Abstract
Aim: The digital revolution, in which advanced technologies and their dynamically growing user base are generating unprecedented amounts of freely accessible data in cyberspace, some of which is of national security importance, and the collection and analysis of which is far beyond human capacity. This explosion of data justifies a rethinking of the way data has been collected from open sources, including the exploration of ways to automate the collection and processing of information.
Methodology: The study outlines the design and operation of a semi-automated system, examining the theoretical possibilities and pitfalls of its implementation. The study does not examine the legal framework for setting up and operating the system. For reasons of space, the author has concentrated on highlighting the main points, as a detailed discussion of a single topic would exceed the scope of this article. The primary objective of the study is to stimulate and stimulate reflection.

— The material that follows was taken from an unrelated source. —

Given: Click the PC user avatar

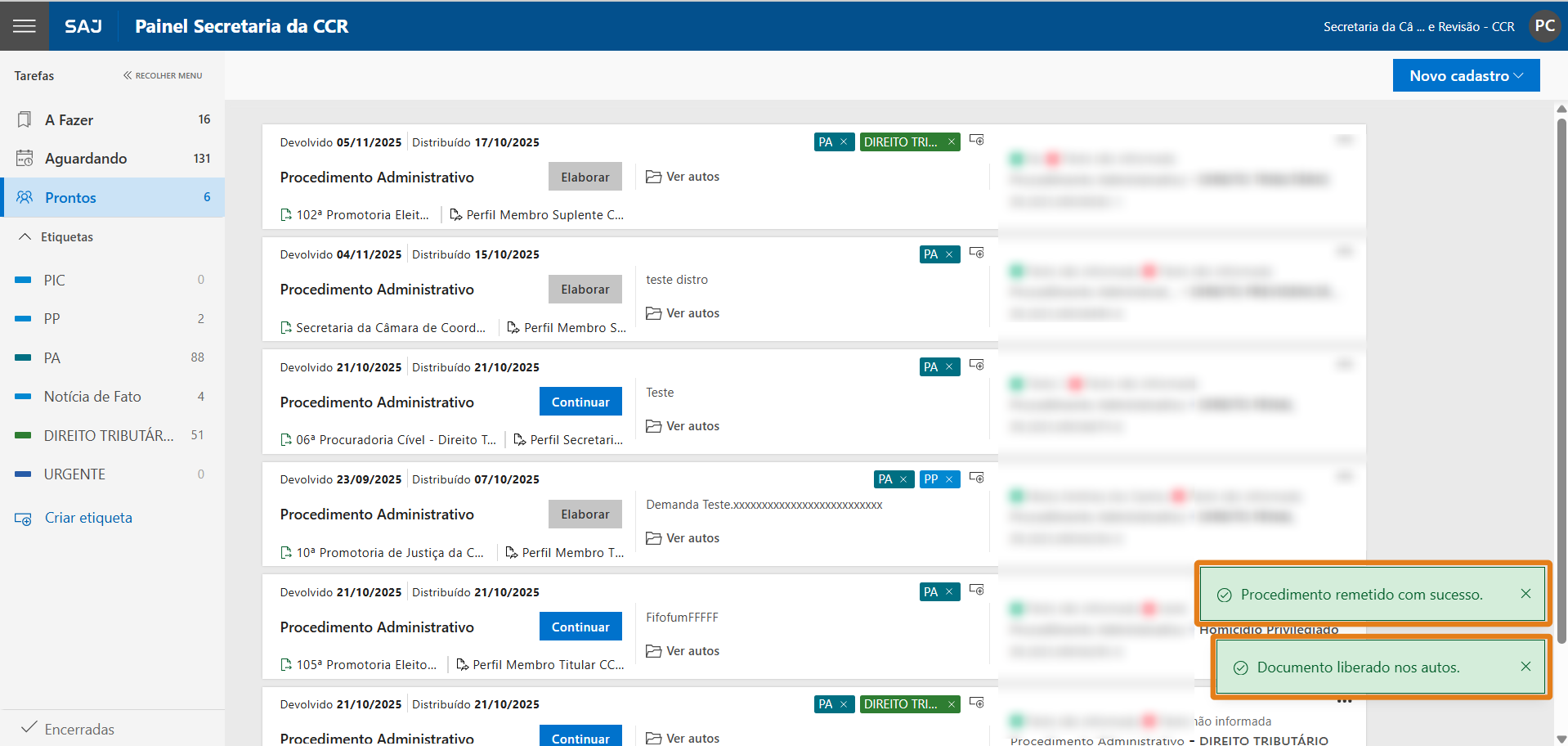Looking at the screenshot, I should 1544,26.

Findings: In addition to the research on the relevant literature in Hungary and abroad, as the author has been investigating the dark web and the possibilities of open source information gathering for many years, he has relied heavily on his own research and experience.

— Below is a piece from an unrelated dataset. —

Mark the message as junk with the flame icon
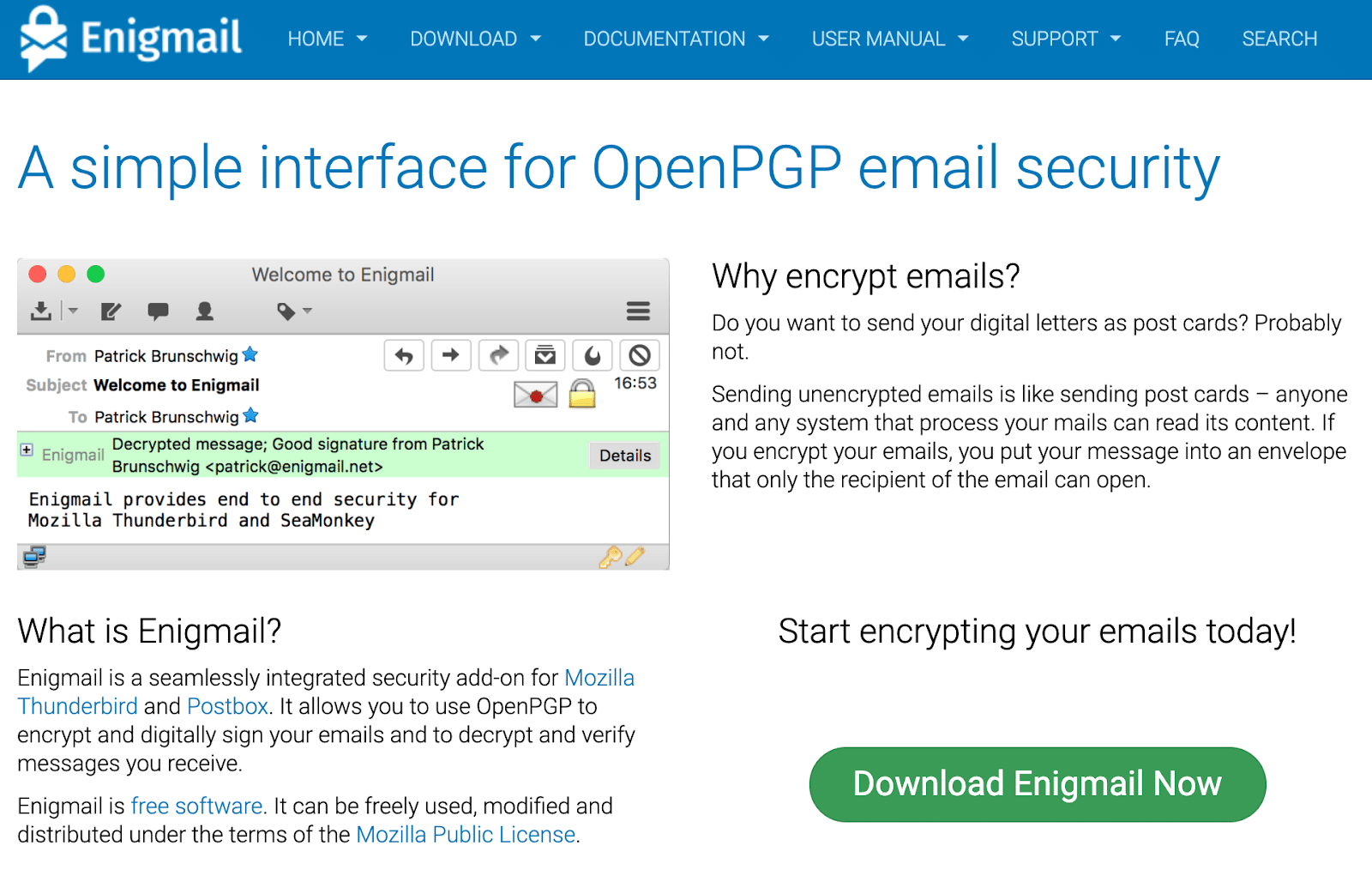 (x=592, y=355)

Value: The theoretical system analysis presented in the study showed that such systems cannot be operated without human supervision at the current state of the technological development, including the limitations of the use of artificial intelligence, and therefore only the design of a semi-automated system seems to be a feasible option. Today, data processing is still unthinkable without data engineers skilled in this field. In addition to these limitations, such a system can speed up the collection of data from open sources to an extraordinary extent, making Intelligence more efficient. In practice, of course, it is not necessary to implement or create all the elements at once, as the operation and integration of some of the components into existing systems can significantly speed up and improve the efficiency of the data collection process.